Alongside the launch, the government confirmed that trading permits had already been issued to four Forest Utilisation Business Permit holders, three at concession scale and one representing a community-level social forestry group, covering an initial tranche of roughly 31 million tonnes of carbon dioxide equivalent with an estimated transaction value near five trillion rupiah, or approximately 278 million US dollars. Officials have projected the wider Carbon Economic Value instrument could draw up to 5.8 billion US dollars in green investment and cut emissions by around 570 million tonnes of carbon dioxide equivalent over time, though those are government projections rather than independently audited outcomes and should be read as such.

This is the infrastructure the Singapore MOU will eventually need to plug into if it is to progress to an actual implementation agreement. A registry that can track the lifecycle of a carbon unit, issue it, and prevent it from being claimed twice is a precondition for any serious cross-border trading relationship, not a nicety.
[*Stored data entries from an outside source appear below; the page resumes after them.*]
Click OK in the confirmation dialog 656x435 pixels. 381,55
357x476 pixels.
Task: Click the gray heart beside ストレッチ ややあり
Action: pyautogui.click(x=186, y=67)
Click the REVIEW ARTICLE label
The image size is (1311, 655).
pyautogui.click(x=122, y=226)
Indonesia appears to have understood this, moving its registry from a 90 per cent complete trial phase in March to a live public launch in July, a faster timeline than some observers expected given the country’s history of carbon governance disputes, including recent tightening of forest carbon trading rules.
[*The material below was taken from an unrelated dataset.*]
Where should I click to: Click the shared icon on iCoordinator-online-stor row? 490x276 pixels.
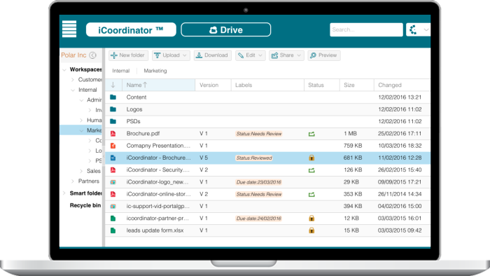tap(312, 195)
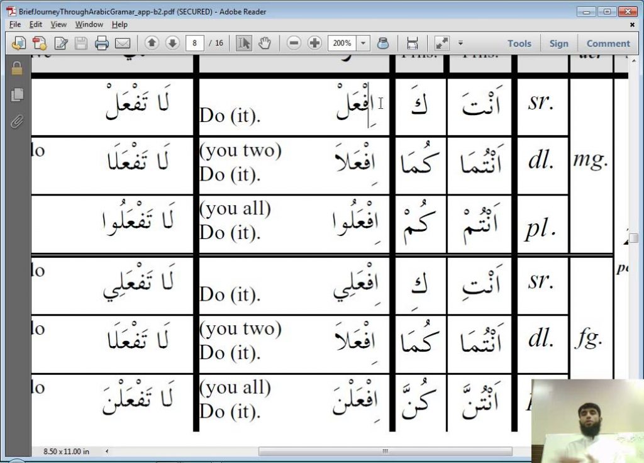Screen dimensions: 644x463
Task: Select the Hand tool for panning
Action: 266,43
The regional numbers cited in support of this deal deserve equally careful handling. The claim that Southeast Asia accounts for roughly 22 per cent of global nature-based carbon credit issuance traces back to a HAMERKOP market analysis covering five countries, Indonesia, Cambodia, Malaysia, Thailand and the Philippines, combined, using data current to April 2025. It is a real and useful figure, but it describes the region collectively rather than Indonesia alone, and it is now over a year old against a market that the same analysis says has seen credit retirement rates climb from under 20 per cent in the late 2010s to more than 65 per cent by 2025. Anyone using the 22 per cent figure to argue for near-term Indonesian supply specifically should treat it as directional rather than current.

The Jakarta retreat produced more than the carbon MOU, and the wider package is relevant to how seriously the carbon agreement should be taken. On the same day, Indonesia’s sovereign wealth fund, Danantara, signed separate memoranda with Singapore’s Keppel Electric and Sembcorp Utilities to explore cross-border low-carbon electricity imports, with both governments targeting at least 3.4 gigawatts of commercial capacity by 2035. Read together, the electricity and carbon agreements point to a bilateral relationship being constructed in layers, physical energy trade on one track and carbon accounting on another, with each expected to reinforce investor confidence in the other.
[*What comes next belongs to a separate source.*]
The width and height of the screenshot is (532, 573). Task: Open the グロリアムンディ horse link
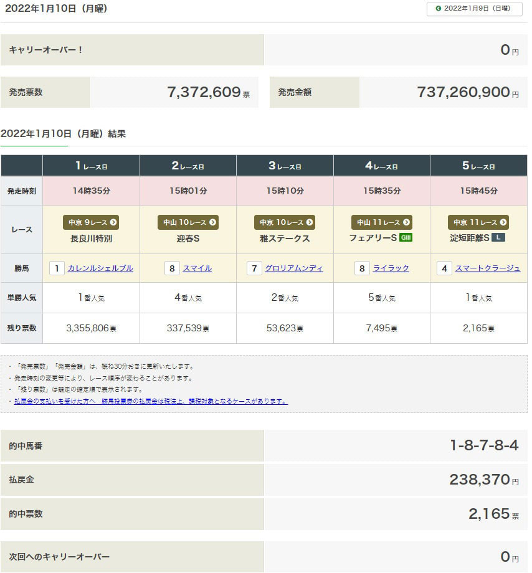point(294,268)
For readers with maritime interests, the relevance is indirect but real. Singapore remains the world’s largest bunkering port, and any deepening of its carbon services and offset infrastructure has knock-on implications for how shipowners and charterers based there manage compliance costs under both national schemes and the IMO’s own emerging net-zero pricing mechanisms. A credible, liquid Indonesian credit supply, properly registered and free of double counting, would matter to that trade regardless of whether the vessels themselves ever call at an Indonesian port.

None of which changes the immediate fact. What was signed on 6 July was an MOU, a statement of direction backed by real institutional movement on the Indonesian side, but still a step short of the binding trading framework that the coverage around it implies already exists. 

The distance between the two is not academic. It is the difference between a market that can be modelled and one that can actually clear a transaction.